Mudanças na Lista de Leitura da USP
A Universidade de São Paulo (USP) anunciou novas obras de literatura que serão cobradas nos vestibulares de 2030 a 2033. Essa atualização, aprovada por unanimidade pelo Conselho de Graduação, não apenas diversifica os gêneros literários, mas também inclui, pela primeira vez, autores indígenas e quadrinhos, sinalizando um avanço na representação cultural.
A lista de leitura obrigatória traz de volta o teatro, um gênero ausente nas últimas edições, e inclui uma graphic novel, ampliando as possibilidades de interpretação. Entre as obras destacadas estão “Originárias: uma Antologia Feminina de Literatura Indígena”, que reúne contos de Trudruá Dorrico e Maurício Negro, e “Fantasmas”, de Daniel Munduruku, ambos programados para os exames de 2030-2031 e 2032-2033, respectivamente.
Segundo Gustavo Monaco, diretor executivo da Fundação para o Vestibular (Fuvest), a proposta de atualizar a lista visa trazer uma perspectiva contemporânea às avaliações. “Estamos preocupados em apresentar visões que abordem uma gama mais ampla de questões sociais e culturais, além de permitir uma avaliação comparativa entre diferentes escolas literárias e suas obras”, destacou.

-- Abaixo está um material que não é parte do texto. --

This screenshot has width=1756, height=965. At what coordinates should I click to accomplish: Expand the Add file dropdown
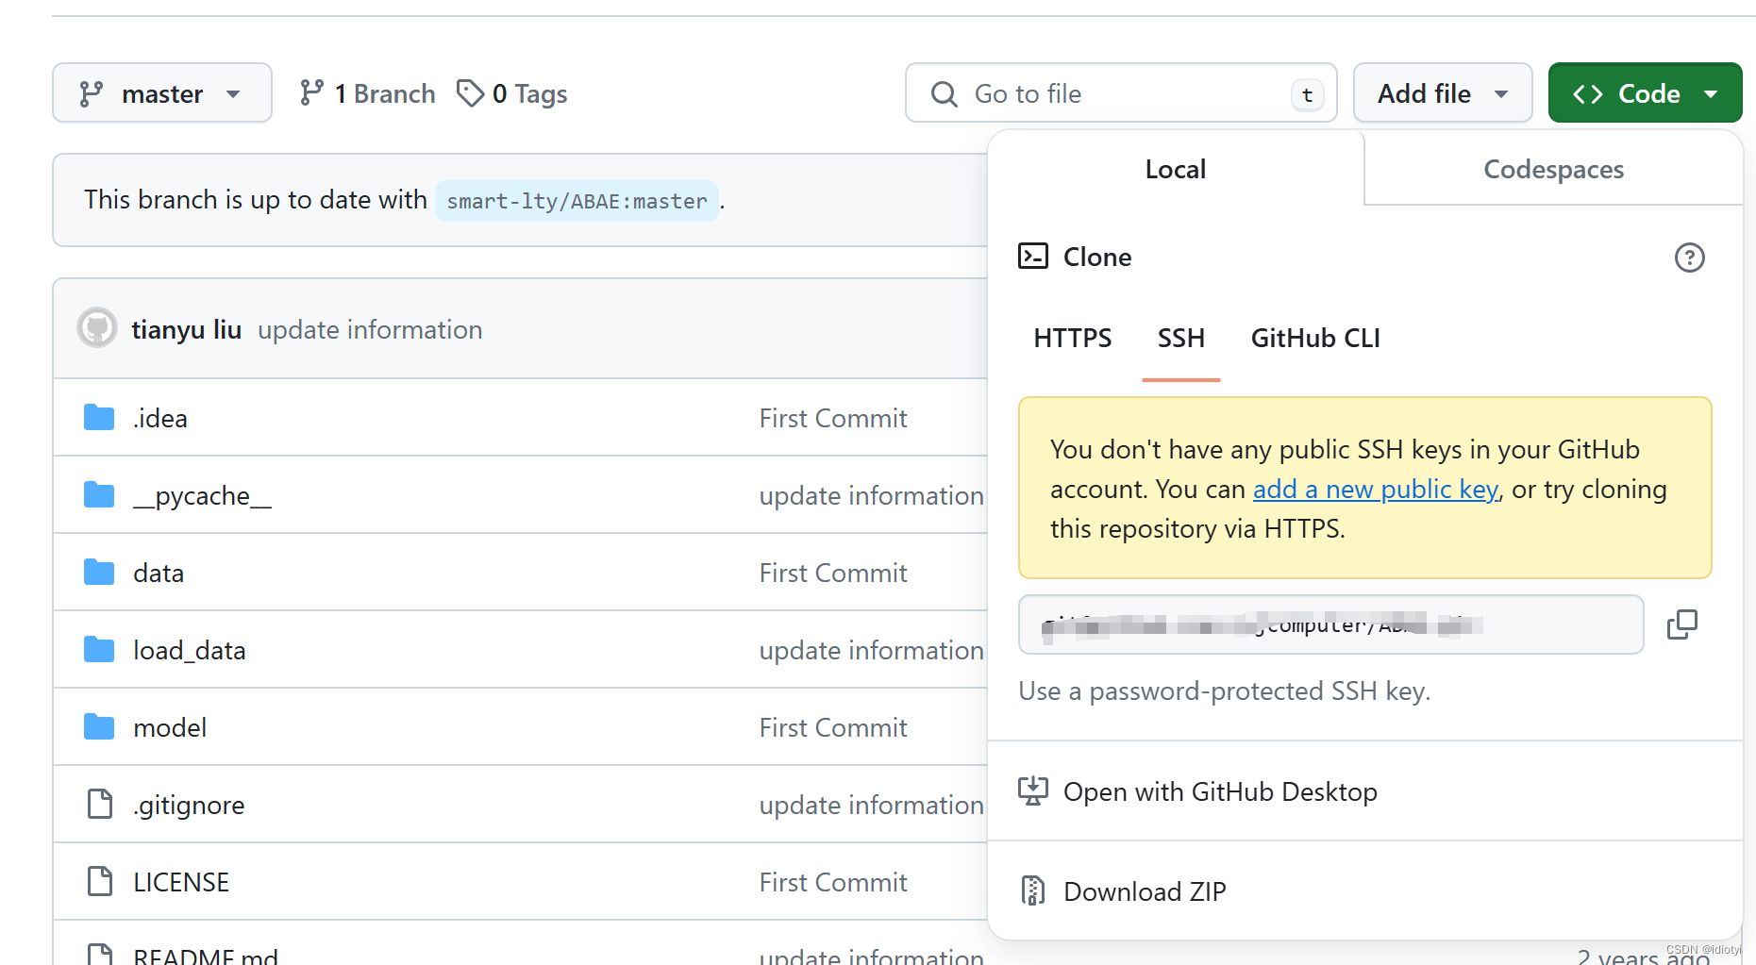[1442, 93]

A abordagem inovadora reflete uma tendência observada em vestibulares e no Exame Nacional do Ensino Médio (Enem), de promover um conhecimento mais integrado e menos fragmentado. Monaco enfatiza que é essencial que os alunos que ingressam na universidade consigam relacionar diversas narrativas e concepções.
A Complexidade da Correção das Questões
A inclusão de novos autores e gêneros também promete impactar a correção das provas. Com cerca de 30 mil candidatos na segunda fase do vestibular, a banca de português, a maior da Fuvest, é responsável por corrigir questões que abrangem literatura. A complexidade das perguntas aumentará, refletindo a variedade de obras e estilos presentes na nova lista.
“Observamos que, durante a correção, surgem discussões interessantes, pois algumas respostas oferecem novas perspectivas sobre os temas abordados, incentivando comparações inovadoras”, afirmou Monaco.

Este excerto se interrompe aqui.